Journal of Physical Oceanography ◽

10.1175/2007jpo3545.1 ◽

2008 ◽

Vol 38 (1) ◽

pp. 65-83 ◽

Cited By ~ 20

Author(s):

Ivana Cerovečki ◽

John Marshall

Keyword(s):

Heat Flux ◽

Heat Budget ◽

Formation Rate ◽

Mean Flow ◽

Mode Water ◽

Ocean Eddies ◽

Eddy Heat Flux ◽

Water Formation ◽

Transformed Eulerian Mean

Abstract Eddy modulation of the air–sea interaction and convection that occurs in the process of mode water formation is analyzed in simulations of a baroclinically unstable wind- and buoyancy-driven jet. The watermass transformation analysis of Walin is used to estimate the formation rate of mode water and to characterize the role of eddies in that process. It is found that diabatic eddy heat flux divergences in the mixed layer are comparable in magnitude, but of opposite sign, to the surface air–sea heat flux and largely cancel the direct effect of buoyancy loss to the atmosphere.
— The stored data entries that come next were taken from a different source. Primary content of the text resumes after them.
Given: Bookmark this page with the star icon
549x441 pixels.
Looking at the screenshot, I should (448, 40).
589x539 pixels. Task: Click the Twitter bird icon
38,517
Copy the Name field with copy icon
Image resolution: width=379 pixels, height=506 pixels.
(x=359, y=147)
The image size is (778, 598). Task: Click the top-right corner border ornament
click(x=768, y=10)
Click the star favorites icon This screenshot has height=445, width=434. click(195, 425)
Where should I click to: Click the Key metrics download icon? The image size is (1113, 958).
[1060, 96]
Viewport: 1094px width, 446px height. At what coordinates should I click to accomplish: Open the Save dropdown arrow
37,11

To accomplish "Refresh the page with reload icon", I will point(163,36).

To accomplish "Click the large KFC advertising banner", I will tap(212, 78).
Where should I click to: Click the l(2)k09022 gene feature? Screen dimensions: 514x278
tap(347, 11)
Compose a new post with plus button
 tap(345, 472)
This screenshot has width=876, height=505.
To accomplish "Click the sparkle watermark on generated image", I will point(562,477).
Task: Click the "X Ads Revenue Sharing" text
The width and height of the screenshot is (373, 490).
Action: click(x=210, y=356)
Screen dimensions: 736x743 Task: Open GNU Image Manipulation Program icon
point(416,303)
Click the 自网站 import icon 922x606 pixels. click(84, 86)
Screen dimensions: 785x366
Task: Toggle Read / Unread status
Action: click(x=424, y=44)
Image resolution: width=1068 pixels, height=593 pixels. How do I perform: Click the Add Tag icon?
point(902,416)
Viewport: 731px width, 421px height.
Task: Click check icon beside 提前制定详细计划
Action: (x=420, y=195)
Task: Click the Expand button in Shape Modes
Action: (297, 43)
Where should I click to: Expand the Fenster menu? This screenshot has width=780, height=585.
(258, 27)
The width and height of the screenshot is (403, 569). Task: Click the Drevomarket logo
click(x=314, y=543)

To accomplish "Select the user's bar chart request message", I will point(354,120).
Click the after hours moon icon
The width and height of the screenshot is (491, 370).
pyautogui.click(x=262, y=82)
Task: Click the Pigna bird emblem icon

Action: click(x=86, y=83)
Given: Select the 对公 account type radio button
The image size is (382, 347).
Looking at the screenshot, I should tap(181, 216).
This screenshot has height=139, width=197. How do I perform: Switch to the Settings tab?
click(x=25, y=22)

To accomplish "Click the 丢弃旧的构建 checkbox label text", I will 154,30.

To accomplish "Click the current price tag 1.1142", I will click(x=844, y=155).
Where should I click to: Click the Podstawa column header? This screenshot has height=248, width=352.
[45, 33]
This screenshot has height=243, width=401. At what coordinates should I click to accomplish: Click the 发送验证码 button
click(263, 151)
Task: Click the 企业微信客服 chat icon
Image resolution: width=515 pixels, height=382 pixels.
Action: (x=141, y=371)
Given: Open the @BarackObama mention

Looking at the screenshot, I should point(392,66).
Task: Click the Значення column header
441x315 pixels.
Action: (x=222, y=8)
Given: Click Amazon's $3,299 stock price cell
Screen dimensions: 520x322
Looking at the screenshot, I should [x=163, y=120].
The calculations suggest that mode water formation estimates based on climatological air–sea heat flux data and outcrops, which do not fully resolve ocean eddies, may neglect a large opposing term in the heat budget and are thus likely to significantly overestimate true formation rates. In Walin’s watermass transformation framework, this manifests itself as a sensitivity of formation rate estimates to the averaging period over which the outcrops and air–sea fluxes are subjected. The key processes are described in terms of a transformed Eulerian-mean formalism in which eddy-induced mean flow tends to cancel the Eulerian-mean flow, resulting in weaker residual mean flow, subduction, and mode water formation rates.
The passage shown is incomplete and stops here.